- _Task details_
Please tally the lines in the material below that contain the word "after", and give the count only.

- _Material shown_
= Beginning of Section =

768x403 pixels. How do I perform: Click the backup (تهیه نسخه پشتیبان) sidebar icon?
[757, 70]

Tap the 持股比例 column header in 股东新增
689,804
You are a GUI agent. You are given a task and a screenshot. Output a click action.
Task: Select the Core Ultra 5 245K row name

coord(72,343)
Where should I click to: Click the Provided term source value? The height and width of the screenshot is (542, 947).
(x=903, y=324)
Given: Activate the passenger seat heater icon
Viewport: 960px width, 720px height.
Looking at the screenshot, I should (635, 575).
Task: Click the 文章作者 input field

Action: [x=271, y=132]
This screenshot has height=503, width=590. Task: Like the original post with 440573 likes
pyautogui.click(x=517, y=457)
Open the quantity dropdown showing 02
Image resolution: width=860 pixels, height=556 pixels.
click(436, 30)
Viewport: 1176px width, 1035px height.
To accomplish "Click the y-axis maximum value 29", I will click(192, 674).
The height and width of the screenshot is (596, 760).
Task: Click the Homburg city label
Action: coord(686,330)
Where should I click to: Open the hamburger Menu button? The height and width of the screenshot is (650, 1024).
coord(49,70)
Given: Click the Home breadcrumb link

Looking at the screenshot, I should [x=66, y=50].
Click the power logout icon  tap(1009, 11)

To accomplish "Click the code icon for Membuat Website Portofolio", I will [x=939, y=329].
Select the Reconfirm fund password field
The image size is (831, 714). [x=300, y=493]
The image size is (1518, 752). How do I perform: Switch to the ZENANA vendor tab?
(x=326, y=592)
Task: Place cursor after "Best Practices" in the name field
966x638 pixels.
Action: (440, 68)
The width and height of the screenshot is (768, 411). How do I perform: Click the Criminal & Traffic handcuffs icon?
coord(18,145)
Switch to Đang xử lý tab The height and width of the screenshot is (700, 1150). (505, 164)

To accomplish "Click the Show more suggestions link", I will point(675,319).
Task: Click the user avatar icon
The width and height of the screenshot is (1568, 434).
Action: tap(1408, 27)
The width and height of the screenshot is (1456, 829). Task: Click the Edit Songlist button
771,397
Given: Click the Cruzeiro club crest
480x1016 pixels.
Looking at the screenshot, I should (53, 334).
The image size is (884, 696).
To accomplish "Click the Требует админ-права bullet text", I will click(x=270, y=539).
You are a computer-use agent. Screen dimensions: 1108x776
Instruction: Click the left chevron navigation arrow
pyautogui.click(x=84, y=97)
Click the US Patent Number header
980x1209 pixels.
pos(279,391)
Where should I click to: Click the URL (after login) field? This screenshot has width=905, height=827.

= End of Section =

- _Result for this task_
2